TASK INPUTS
++++++++++++++++++++

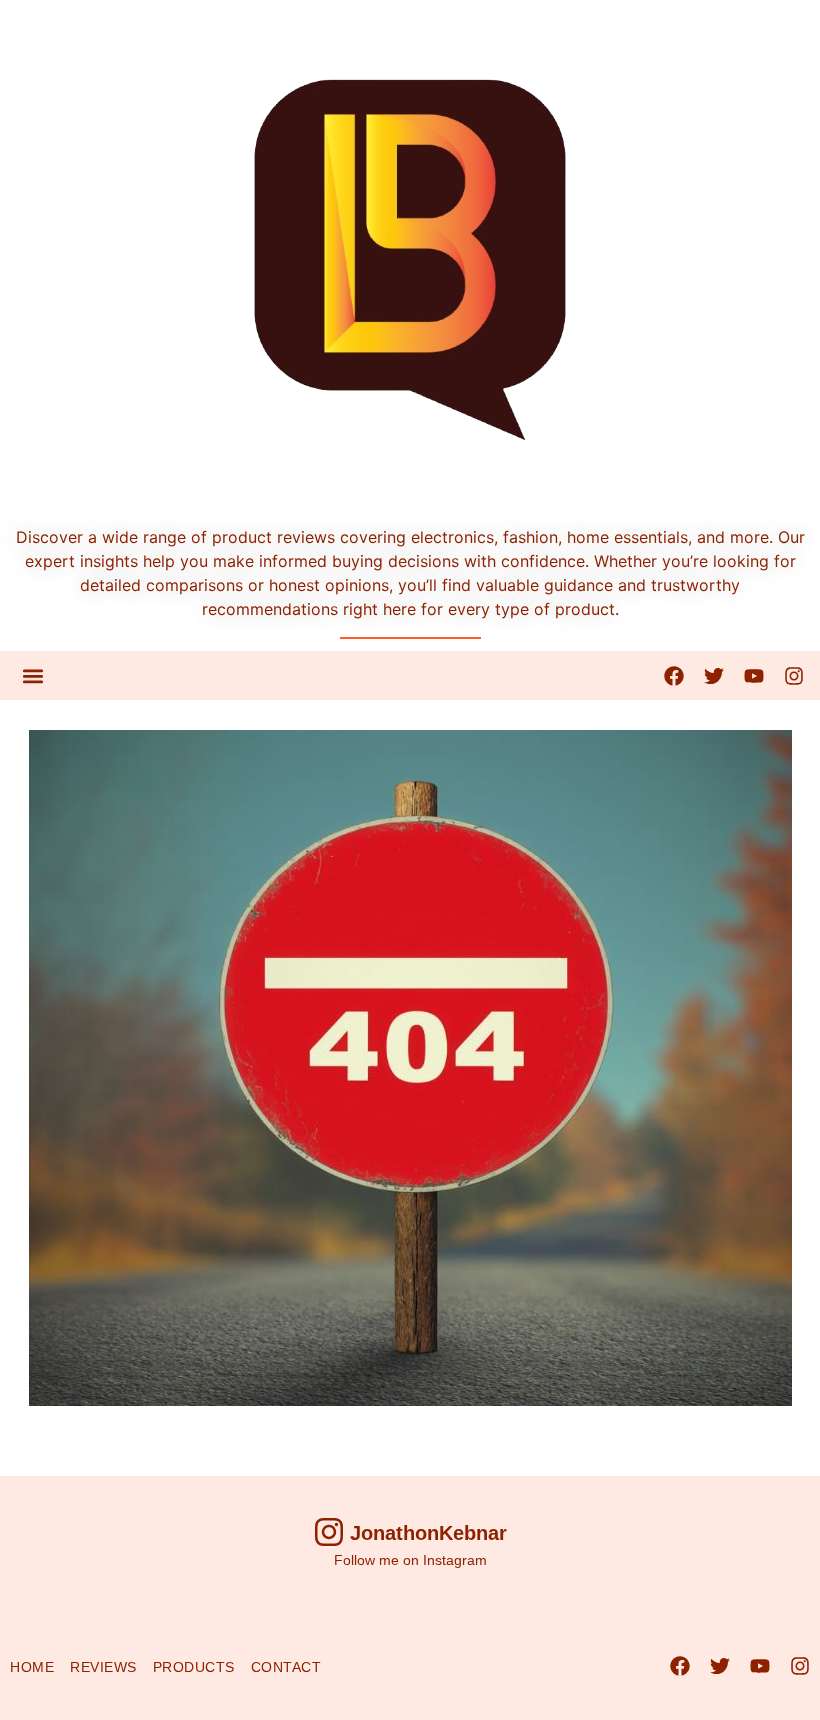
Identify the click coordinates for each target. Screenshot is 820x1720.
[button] (32, 675)
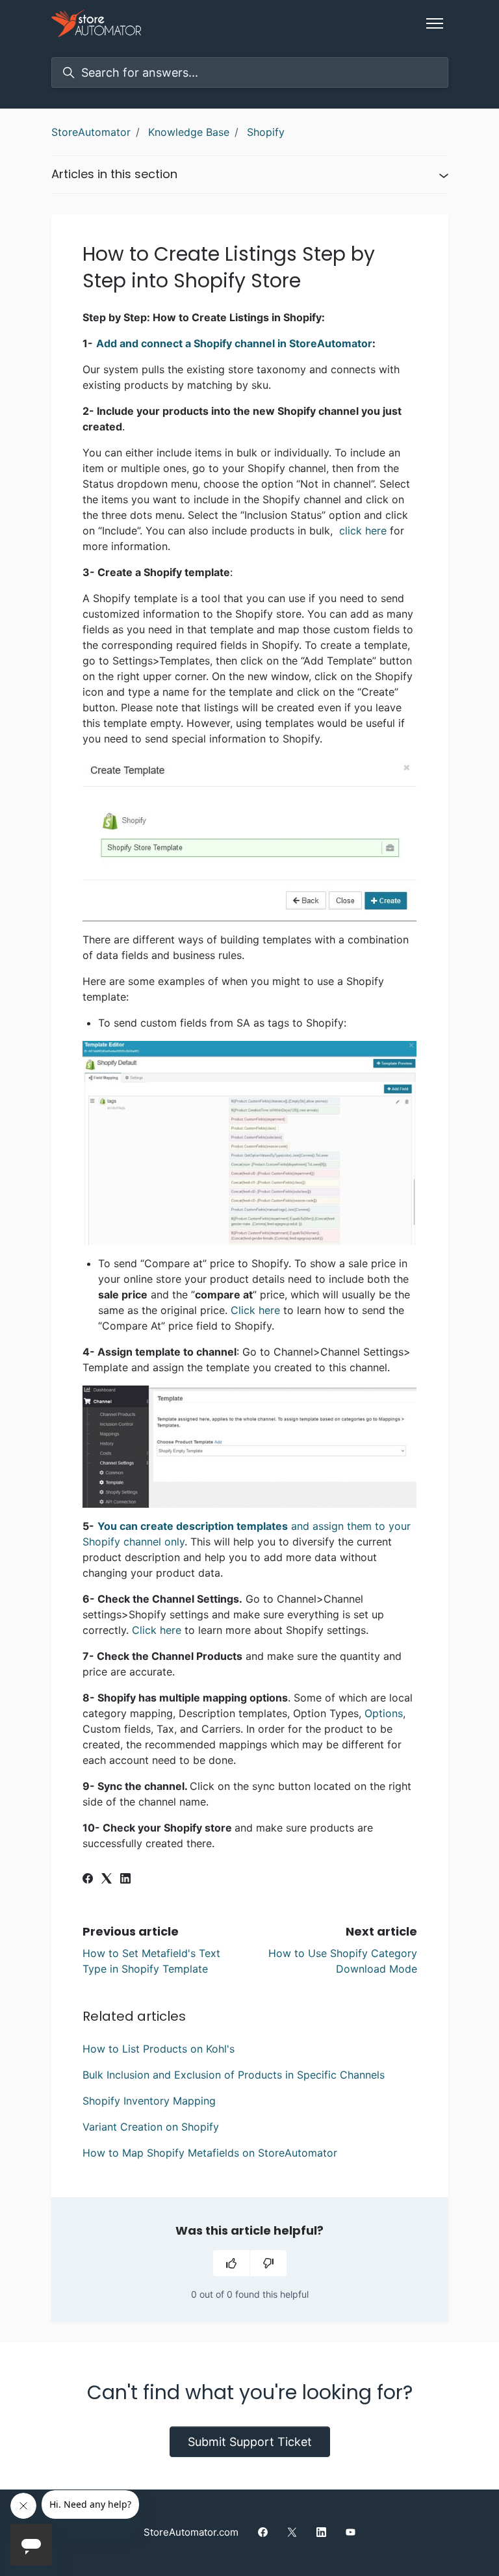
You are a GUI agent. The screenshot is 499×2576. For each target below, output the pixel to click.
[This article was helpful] (231, 2263)
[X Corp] (106, 1879)
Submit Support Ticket (250, 2442)
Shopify (266, 131)
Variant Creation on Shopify (151, 2126)
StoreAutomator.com (191, 2532)
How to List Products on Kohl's (159, 2048)
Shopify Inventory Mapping (149, 2100)
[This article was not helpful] (268, 2263)
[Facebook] (88, 1879)
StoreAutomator (91, 131)
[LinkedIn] (125, 1879)
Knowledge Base (188, 131)
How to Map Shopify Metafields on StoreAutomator (210, 2152)
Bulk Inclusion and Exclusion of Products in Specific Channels (234, 2074)
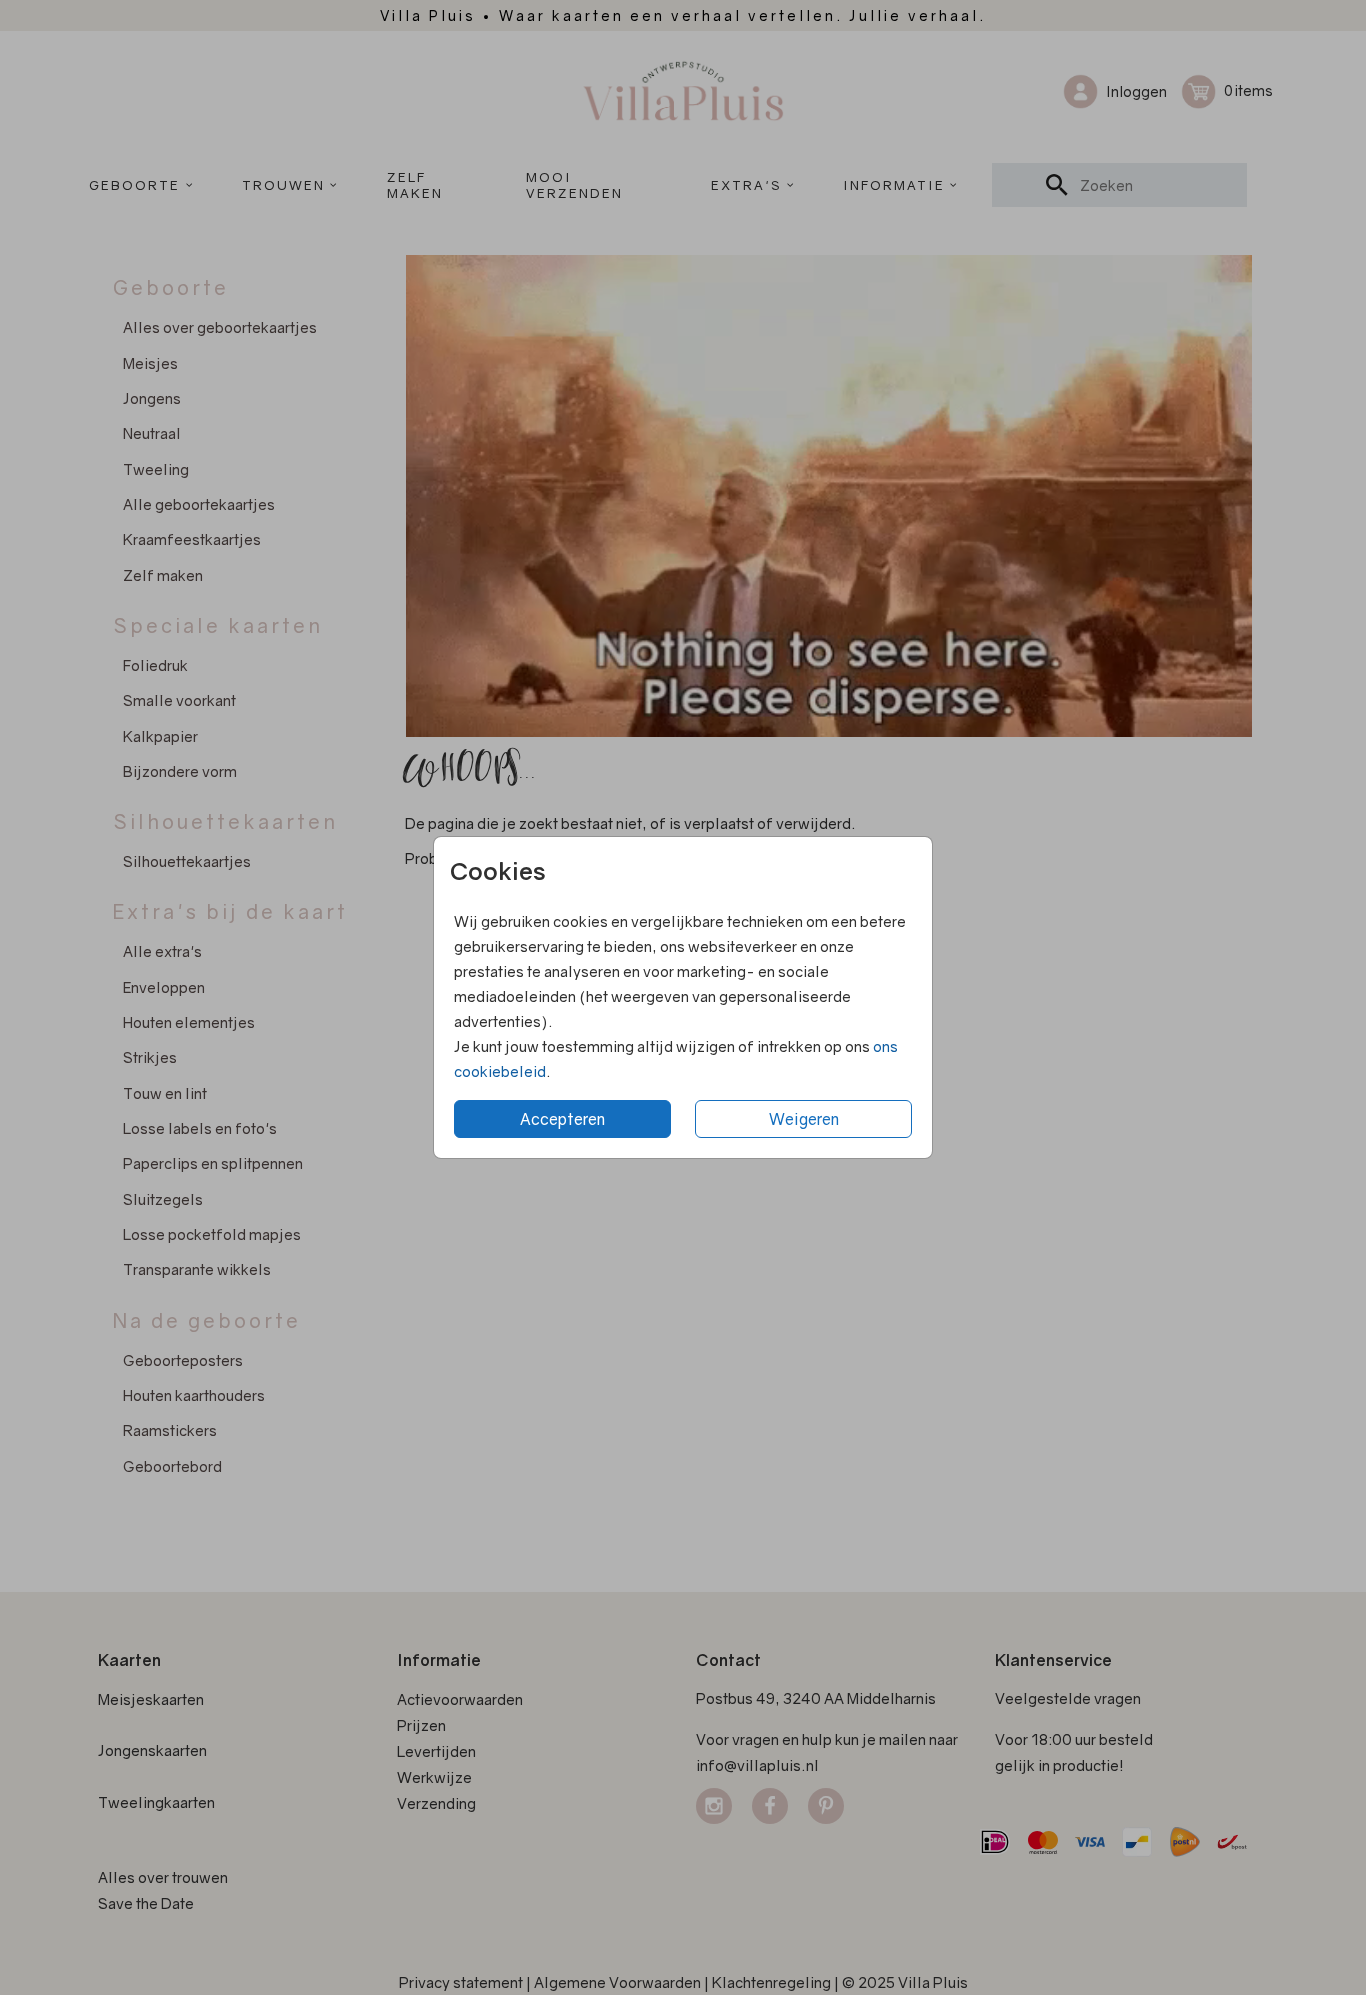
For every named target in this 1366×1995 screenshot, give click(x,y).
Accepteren (562, 1119)
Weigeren (804, 1119)
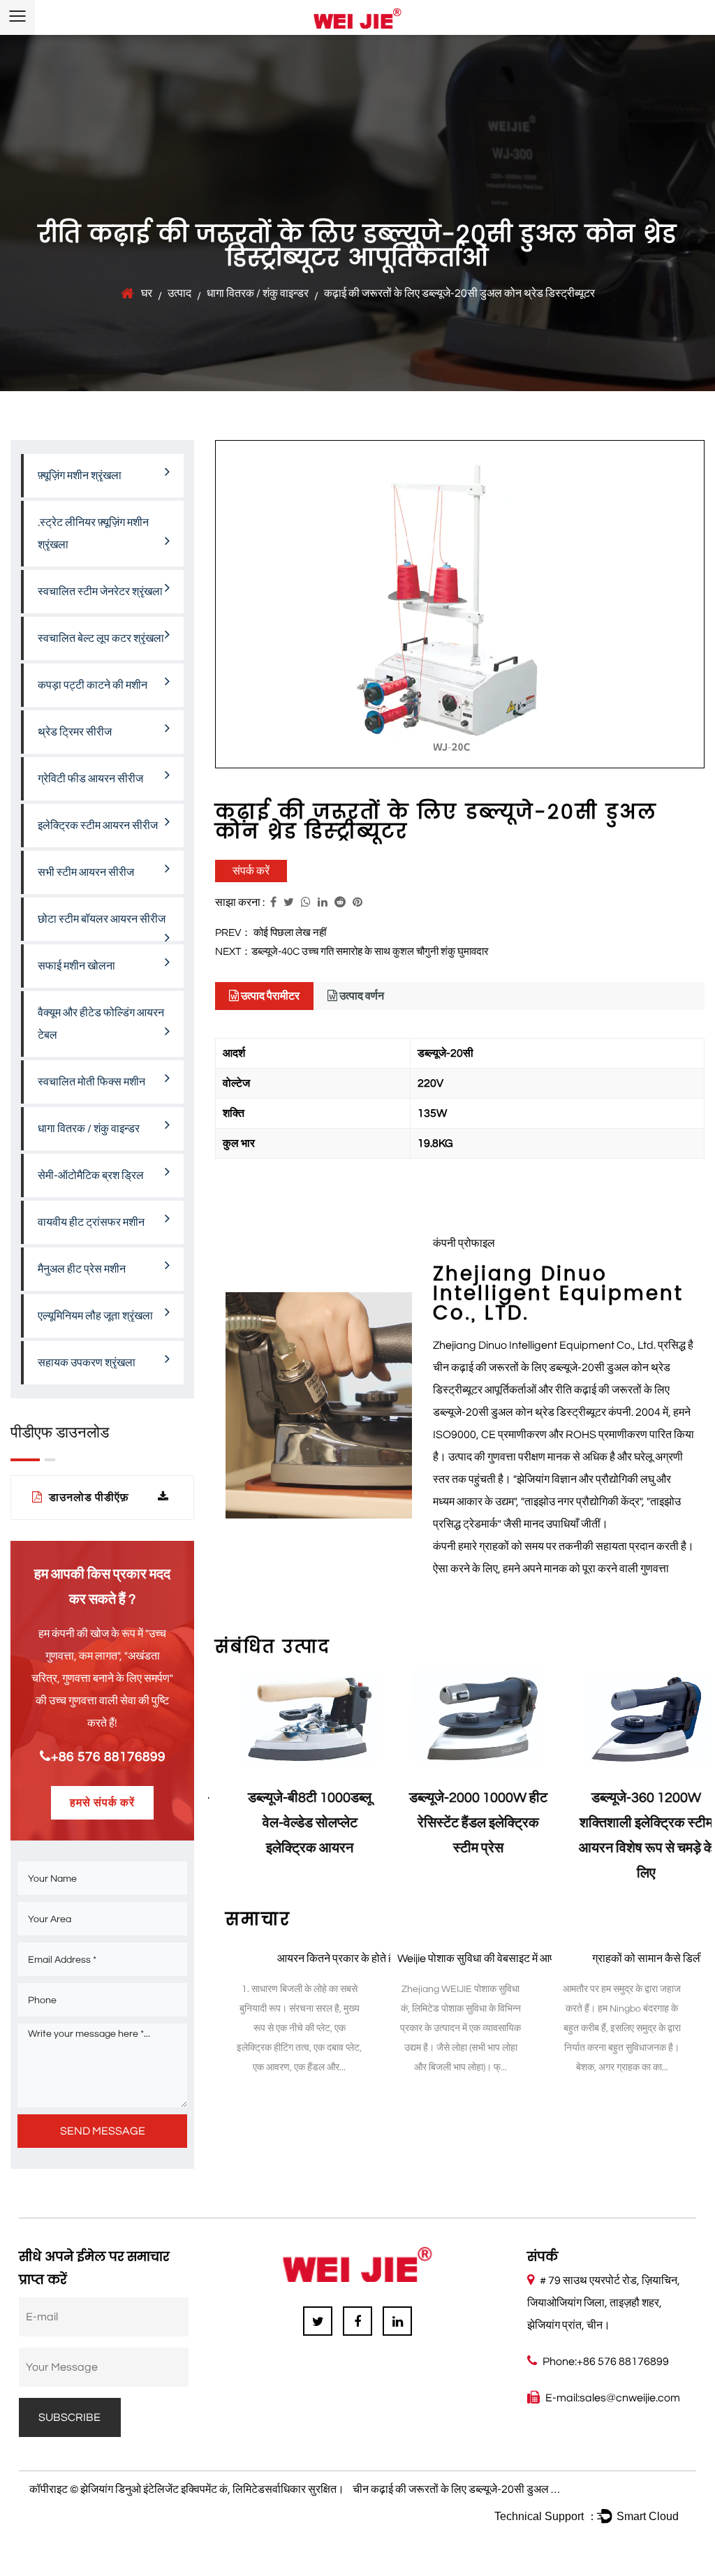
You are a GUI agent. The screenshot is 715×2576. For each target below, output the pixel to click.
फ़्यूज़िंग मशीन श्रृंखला (79, 475)
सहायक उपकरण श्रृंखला (86, 1362)
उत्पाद (179, 293)
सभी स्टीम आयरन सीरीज (86, 872)
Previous (225, 1783)
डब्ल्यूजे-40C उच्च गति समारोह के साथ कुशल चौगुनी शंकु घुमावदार (370, 951)
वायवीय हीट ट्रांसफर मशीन (91, 1222)
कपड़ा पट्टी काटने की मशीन (92, 685)
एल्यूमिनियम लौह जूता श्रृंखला (95, 1316)
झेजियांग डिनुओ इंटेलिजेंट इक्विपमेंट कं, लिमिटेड (172, 2489)
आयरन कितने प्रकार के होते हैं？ (341, 1958)
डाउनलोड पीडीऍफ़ (87, 1497)
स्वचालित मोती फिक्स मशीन (91, 1082)
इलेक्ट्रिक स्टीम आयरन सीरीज (98, 825)
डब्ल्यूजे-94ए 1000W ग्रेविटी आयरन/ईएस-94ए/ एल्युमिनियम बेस (629, 1823)
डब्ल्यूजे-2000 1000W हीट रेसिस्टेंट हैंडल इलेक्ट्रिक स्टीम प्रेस (292, 1823)
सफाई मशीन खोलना (76, 966)
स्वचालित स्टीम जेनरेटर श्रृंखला (100, 591)
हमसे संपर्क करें (102, 1802)
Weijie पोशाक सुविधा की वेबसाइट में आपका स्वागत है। (503, 1958)
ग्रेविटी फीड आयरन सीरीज (90, 778)
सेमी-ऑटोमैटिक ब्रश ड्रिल (91, 1175)
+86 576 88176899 (108, 1757)
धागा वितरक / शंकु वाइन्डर (258, 293)
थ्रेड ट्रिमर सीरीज (75, 732)
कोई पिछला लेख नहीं (289, 933)
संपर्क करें (251, 871)
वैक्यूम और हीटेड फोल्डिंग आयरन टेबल (101, 1024)
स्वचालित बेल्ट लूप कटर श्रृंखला (101, 638)
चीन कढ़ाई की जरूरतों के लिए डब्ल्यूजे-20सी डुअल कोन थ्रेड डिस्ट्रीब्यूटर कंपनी (510, 2489)
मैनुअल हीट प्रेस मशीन (82, 1269)
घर (146, 293)
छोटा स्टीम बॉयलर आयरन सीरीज (101, 919)
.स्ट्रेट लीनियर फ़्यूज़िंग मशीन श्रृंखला (93, 533)
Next (694, 1783)
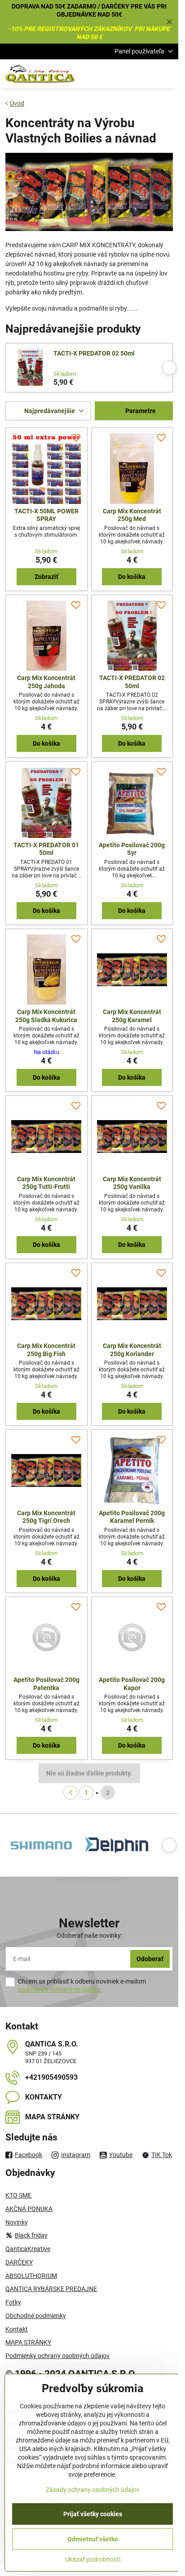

++++++++++++++++++++

WHAT THE TASK REQUIRES
The stretch of entries above that starts with the line containing "उत्पाद (179, 293)" and goes on through the line containing "झेजियांग डिनुओ इंटेलिजेंट" is to be transcribed exactly, and no other line is to be transcribed.

YOUR RESPONSE
उत्पाद (179, 293)
सभी स्टीम आयरन सीरीज (86, 872)
Previous (225, 1783)
डब्ल्यूजे-40C उच्च गति समारोह के साथ कुशल चौगुनी शंकु घुमावदार (370, 951)
वायवीय हीट ट्रांसफर मशीन (91, 1222)
कपड़ा पट्टी काटने की मशीन (92, 685)
एल्यूमिनियम लौह जूता श्रृंखला (95, 1316)
झेजियांग डिनुओ इंटेलिजेंट इक्विपमेंट कं, लिमिटेड (172, 2489)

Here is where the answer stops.